• **ASSIGNED TASK**: Beginning at the line containing "Viewport: 930px width, 509px", repeat each line below exactly up to and including the line containing "Click the perl-Math-BigInt package name". Do not repeat the pictures.

• **DATA SUPPLIED**:
◆ ◆ ◆ ◆ ◆

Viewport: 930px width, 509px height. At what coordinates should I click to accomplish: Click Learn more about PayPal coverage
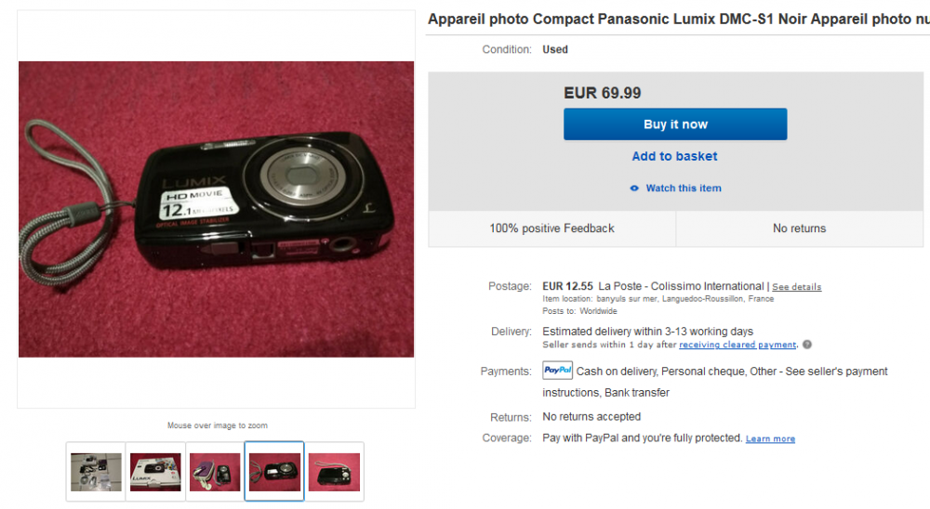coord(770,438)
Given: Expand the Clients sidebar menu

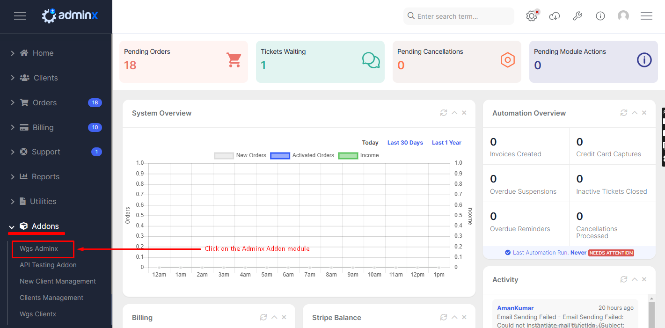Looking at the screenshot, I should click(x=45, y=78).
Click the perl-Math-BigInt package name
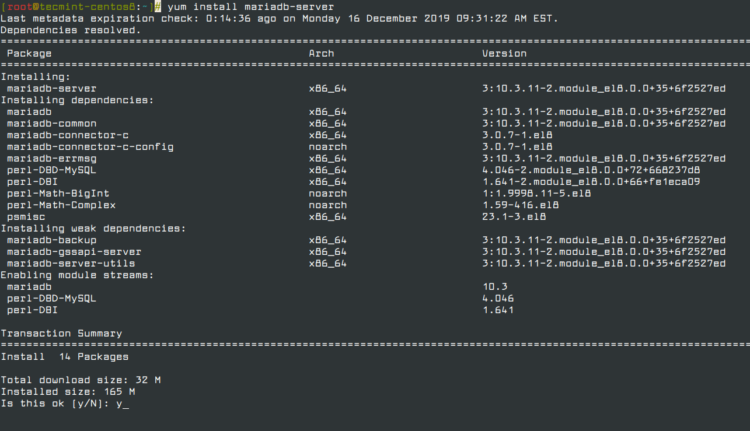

◆ ◆ ◆ ◆ ◆

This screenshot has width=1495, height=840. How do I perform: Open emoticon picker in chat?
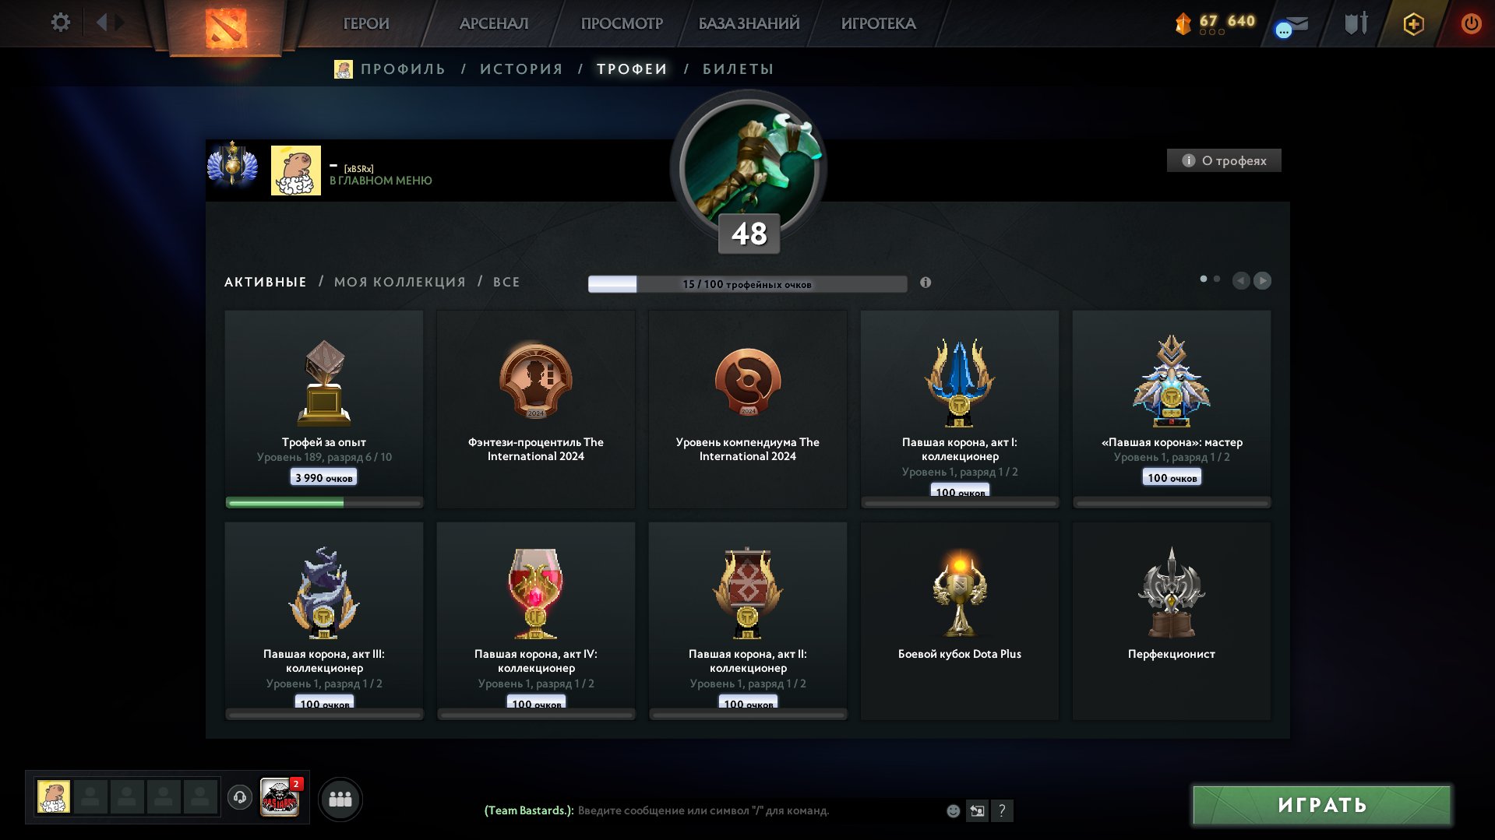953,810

◆ ◆ ◆ ◆ ◆

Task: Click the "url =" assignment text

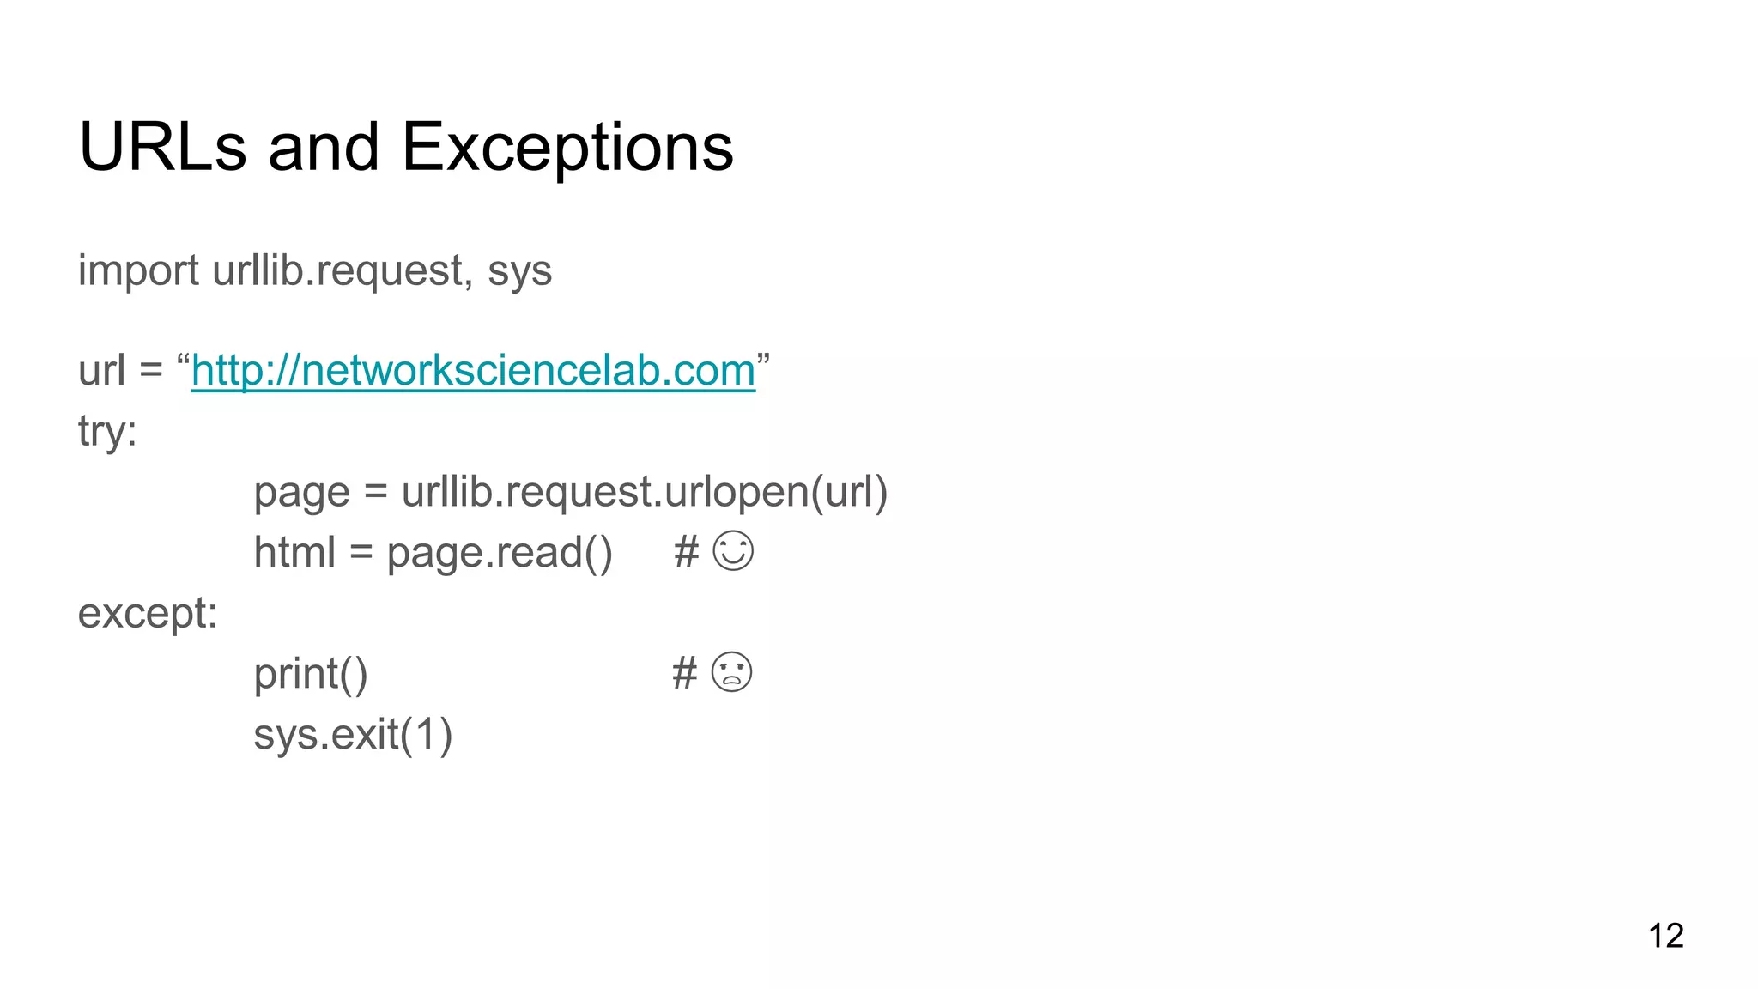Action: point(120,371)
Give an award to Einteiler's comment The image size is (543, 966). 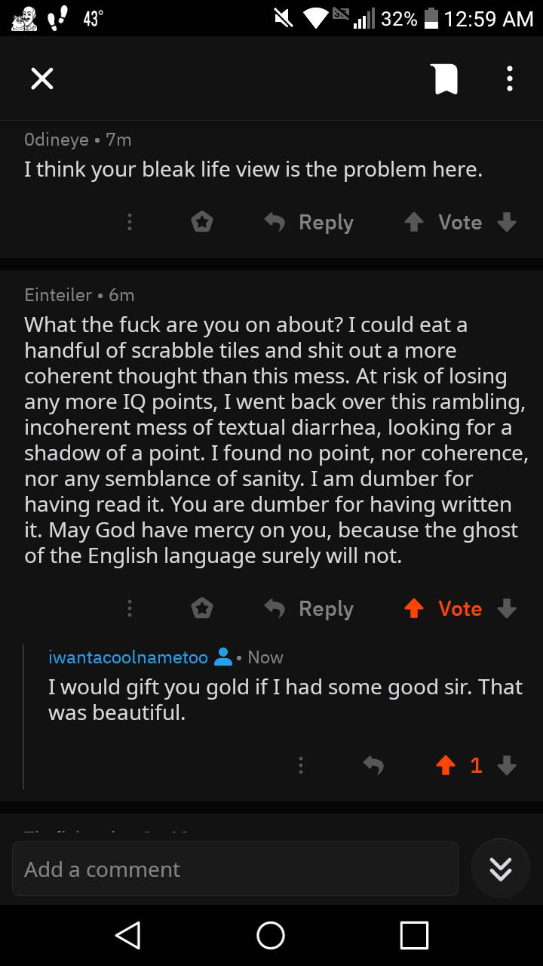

◆ ◆ ◆ ◆ ◆

• **OUTPUT OF THE EXERCISE**:
Viewport: 930px width, 509px height. At what coordinates should I click to accomplish: Click Learn more about PayPal coverage
coord(770,438)
Given: Expand the Clients sidebar menu

Looking at the screenshot, I should click(x=45, y=78).
Click the perl-Math-BigInt package name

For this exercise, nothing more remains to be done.